I thought about big parties and how we flock to them, prepared to have a good time and most of the time we do. But on this night, I understood that there are some times in life when the best party of all is a party of two. It was simple. It was uncomplicated. There was no pretense or need be anything but authentic.

So, yesterday was my birthday. I had a great day until I had to go to two divorce-related meetings. I came out of them upset, confused, and generally distraught. I had planned on getting together with a group of people, but I called one of my best friends and asked her if we could go out to dinner, just the two of us. She urged me to call more people. She insisted she could gather more friends, but I remembered that day in December and how the best parties are sometimes made up of just two good friends.

We dined, we laughed, we talked, I cried (a little) and we welcomed in this new year of my life.

It was just what I wanted.

It as just what I needed.

It was a great birthday party, indeed.




Tuesday, January 17, 2012

It's Betty's Birthday And You're My Present! (Apply Bow Now. Wear for at Least 24 Hours.)



Hello, My People!

Guess who is jumping back into the blogpool?

I have missed you all so very much.

Things here are still a bit rocky at times, but getting better every day. I am eager to start blogging again and catch up with all of you. I can't promise I'll post on a regular basis, and I can't promise my posts will be coherent, but has that ever stopped me before?

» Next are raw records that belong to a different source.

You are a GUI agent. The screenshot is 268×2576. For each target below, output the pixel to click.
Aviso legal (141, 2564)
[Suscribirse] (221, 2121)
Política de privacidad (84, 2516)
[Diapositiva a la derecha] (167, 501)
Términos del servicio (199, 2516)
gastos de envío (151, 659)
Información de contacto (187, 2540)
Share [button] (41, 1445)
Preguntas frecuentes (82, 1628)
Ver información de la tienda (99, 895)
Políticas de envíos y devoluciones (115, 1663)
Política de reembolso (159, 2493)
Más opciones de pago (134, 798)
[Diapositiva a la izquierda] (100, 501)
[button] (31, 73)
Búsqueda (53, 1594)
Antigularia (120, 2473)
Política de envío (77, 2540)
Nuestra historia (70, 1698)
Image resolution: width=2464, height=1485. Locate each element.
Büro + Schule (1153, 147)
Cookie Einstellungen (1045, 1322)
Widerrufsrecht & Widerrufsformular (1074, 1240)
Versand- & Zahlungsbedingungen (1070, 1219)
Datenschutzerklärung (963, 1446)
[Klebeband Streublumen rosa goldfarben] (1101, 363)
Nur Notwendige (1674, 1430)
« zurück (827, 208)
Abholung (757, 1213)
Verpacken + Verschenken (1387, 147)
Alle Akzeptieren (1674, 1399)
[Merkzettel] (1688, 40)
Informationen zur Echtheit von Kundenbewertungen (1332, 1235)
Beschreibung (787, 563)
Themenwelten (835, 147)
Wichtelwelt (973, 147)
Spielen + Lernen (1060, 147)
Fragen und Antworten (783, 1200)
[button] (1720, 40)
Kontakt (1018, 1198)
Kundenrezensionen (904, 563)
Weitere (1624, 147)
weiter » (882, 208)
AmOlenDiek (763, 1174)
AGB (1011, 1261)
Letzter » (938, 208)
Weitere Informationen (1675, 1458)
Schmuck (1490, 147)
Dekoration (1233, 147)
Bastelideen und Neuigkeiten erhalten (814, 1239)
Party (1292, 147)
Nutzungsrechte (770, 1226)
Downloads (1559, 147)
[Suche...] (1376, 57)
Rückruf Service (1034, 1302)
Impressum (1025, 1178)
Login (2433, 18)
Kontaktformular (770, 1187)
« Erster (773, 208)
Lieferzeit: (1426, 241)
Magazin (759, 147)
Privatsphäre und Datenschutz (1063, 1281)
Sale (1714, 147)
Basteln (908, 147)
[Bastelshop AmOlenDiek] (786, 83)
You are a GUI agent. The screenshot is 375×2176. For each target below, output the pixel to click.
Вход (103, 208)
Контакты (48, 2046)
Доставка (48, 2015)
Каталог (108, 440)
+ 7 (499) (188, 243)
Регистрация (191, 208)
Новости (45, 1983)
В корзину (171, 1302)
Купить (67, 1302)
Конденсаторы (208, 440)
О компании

So, today is my birthday and my present to myself is the freedom begin to blog again. I want to thank you all for your kind thoughts and voices of support and concern, especially, those wonderful, pesky people who e-mailed me and urged me to come back to Blogland. I will never forget your support and friendship through this time. Truly, I am humbled and blessed beyond belief.

So, put on that shiny bow and wear it proudly. If anybody asks about it just tell them that you are a present to Betty and a gift to the universe.

Because you are.



Sometimes you hear a voice through the door calling you.... This turning toward what you deeply love saves you.